What the task requires:
The full listing below should be copied verbatim.

START Source information

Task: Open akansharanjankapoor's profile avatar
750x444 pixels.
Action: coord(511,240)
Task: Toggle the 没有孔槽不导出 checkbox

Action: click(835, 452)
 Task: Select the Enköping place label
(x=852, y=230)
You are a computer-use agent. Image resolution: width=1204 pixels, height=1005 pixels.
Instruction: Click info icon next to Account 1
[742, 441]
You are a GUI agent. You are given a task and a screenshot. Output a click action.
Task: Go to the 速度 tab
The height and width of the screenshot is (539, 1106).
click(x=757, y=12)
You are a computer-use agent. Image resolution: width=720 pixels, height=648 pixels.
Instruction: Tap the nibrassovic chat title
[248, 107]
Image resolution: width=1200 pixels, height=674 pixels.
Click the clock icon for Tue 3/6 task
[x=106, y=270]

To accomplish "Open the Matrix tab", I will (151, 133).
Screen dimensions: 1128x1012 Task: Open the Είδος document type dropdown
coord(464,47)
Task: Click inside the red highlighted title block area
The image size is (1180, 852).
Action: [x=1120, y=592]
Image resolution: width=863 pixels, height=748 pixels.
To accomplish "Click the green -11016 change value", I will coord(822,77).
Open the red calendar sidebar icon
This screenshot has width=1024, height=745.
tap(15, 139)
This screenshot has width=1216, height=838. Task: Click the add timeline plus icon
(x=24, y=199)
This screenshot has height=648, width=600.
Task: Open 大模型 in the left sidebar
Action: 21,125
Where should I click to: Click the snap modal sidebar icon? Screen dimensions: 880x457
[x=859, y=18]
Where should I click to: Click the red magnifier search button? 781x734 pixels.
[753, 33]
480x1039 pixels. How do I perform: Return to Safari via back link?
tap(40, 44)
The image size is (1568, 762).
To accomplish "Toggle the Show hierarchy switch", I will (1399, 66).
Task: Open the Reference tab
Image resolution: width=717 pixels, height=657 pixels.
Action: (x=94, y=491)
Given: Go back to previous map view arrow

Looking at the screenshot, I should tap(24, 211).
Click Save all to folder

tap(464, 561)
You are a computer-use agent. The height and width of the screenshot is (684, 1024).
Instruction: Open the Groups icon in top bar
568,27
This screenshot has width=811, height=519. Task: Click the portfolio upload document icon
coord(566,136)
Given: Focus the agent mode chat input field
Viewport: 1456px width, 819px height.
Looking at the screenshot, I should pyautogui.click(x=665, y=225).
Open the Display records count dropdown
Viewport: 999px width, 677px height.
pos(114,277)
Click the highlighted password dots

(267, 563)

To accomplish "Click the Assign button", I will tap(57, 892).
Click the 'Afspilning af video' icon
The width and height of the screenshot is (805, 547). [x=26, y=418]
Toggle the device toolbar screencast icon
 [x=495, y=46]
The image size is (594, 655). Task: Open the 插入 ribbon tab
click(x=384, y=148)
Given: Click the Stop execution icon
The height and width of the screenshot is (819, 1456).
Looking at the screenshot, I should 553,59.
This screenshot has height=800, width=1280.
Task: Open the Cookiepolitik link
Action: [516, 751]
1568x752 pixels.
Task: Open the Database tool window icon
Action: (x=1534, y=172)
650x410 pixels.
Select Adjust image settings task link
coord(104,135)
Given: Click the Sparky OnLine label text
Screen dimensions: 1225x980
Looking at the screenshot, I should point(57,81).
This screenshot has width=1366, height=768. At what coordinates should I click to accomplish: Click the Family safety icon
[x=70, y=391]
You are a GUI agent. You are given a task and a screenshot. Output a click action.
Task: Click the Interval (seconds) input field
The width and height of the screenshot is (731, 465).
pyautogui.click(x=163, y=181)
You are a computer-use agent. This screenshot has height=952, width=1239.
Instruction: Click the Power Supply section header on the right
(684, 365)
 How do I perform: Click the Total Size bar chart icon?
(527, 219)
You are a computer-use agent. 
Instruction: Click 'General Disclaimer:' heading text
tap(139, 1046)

END Source information

Result:
Task: Open akansharanjankapoor's profile avatar
750x444 pixels.
Action: coord(511,240)
Task: Toggle the 没有孔槽不导出 checkbox

Action: click(835, 452)
 Task: Select the Enköping place label
(x=852, y=230)
You are a computer-use agent. Image resolution: width=1204 pixels, height=1005 pixels.
Instruction: Click info icon next to Account 1
[742, 441]
You are a GUI agent. You are given a task and a screenshot. Output a click action.
Task: Go to the 速度 tab
The height and width of the screenshot is (539, 1106).
click(x=757, y=12)
You are a computer-use agent. Image resolution: width=720 pixels, height=648 pixels.
Instruction: Tap the nibrassovic chat title
[248, 107]
Image resolution: width=1200 pixels, height=674 pixels.
Click the clock icon for Tue 3/6 task
[x=106, y=270]

To accomplish "Open the Matrix tab", I will (151, 133).
Screen dimensions: 1128x1012 Task: Open the Είδος document type dropdown
coord(464,47)
Task: Click inside the red highlighted title block area
The image size is (1180, 852).
Action: [x=1120, y=592]
Image resolution: width=863 pixels, height=748 pixels.
To accomplish "Click the green -11016 change value", I will coord(822,77).
Open the red calendar sidebar icon
This screenshot has width=1024, height=745.
tap(15, 139)
This screenshot has width=1216, height=838. Task: Click the add timeline plus icon
(x=24, y=199)
This screenshot has height=648, width=600.
Task: Open 大模型 in the left sidebar
Action: 21,125
Where should I click to: Click the snap modal sidebar icon? Screen dimensions: 880x457
[x=859, y=18]
Where should I click to: Click the red magnifier search button? 781x734 pixels.
[753, 33]
480x1039 pixels. How do I perform: Return to Safari via back link?
tap(40, 44)
The image size is (1568, 762).
To accomplish "Toggle the Show hierarchy switch", I will (1399, 66).
Task: Open the Reference tab
Image resolution: width=717 pixels, height=657 pixels.
Action: (x=94, y=491)
Given: Go back to previous map view arrow

Looking at the screenshot, I should tap(24, 211).
Click Save all to folder

tap(464, 561)
You are a computer-use agent. The height and width of the screenshot is (684, 1024).
Instruction: Open the Groups icon in top bar
568,27
This screenshot has width=811, height=519. Task: Click the portfolio upload document icon
coord(566,136)
Given: Focus the agent mode chat input field
Viewport: 1456px width, 819px height.
Looking at the screenshot, I should pyautogui.click(x=665, y=225).
Open the Display records count dropdown
Viewport: 999px width, 677px height.
pos(114,277)
Click the highlighted password dots

(267, 563)

To accomplish "Click the Assign button", I will tap(57, 892).
Click the 'Afspilning af video' icon
The width and height of the screenshot is (805, 547). [x=26, y=418]
Toggle the device toolbar screencast icon
 [x=495, y=46]
The image size is (594, 655). Task: Open the 插入 ribbon tab
click(x=384, y=148)
Given: Click the Stop execution icon
The height and width of the screenshot is (819, 1456).
Looking at the screenshot, I should 553,59.
This screenshot has height=800, width=1280.
Task: Open the Cookiepolitik link
Action: [516, 751]
1568x752 pixels.
Task: Open the Database tool window icon
Action: (x=1534, y=172)
650x410 pixels.
Select Adjust image settings task link
coord(104,135)
Given: Click the Sparky OnLine label text
Screen dimensions: 1225x980
Looking at the screenshot, I should point(57,81).
This screenshot has width=1366, height=768. At what coordinates should I click to accomplish: Click the Family safety icon
[x=70, y=391]
You are a GUI agent. You are given a task and a screenshot. Output a click action.
Task: Click the Interval (seconds) input field
The width and height of the screenshot is (731, 465).
pyautogui.click(x=163, y=181)
You are a computer-use agent. This screenshot has height=952, width=1239.
Instruction: Click the Power Supply section header on the right
(684, 365)
 How do I perform: Click the Total Size bar chart icon?
(527, 219)
You are a computer-use agent. 
Instruction: Click 'General Disclaimer:' heading text
tap(139, 1046)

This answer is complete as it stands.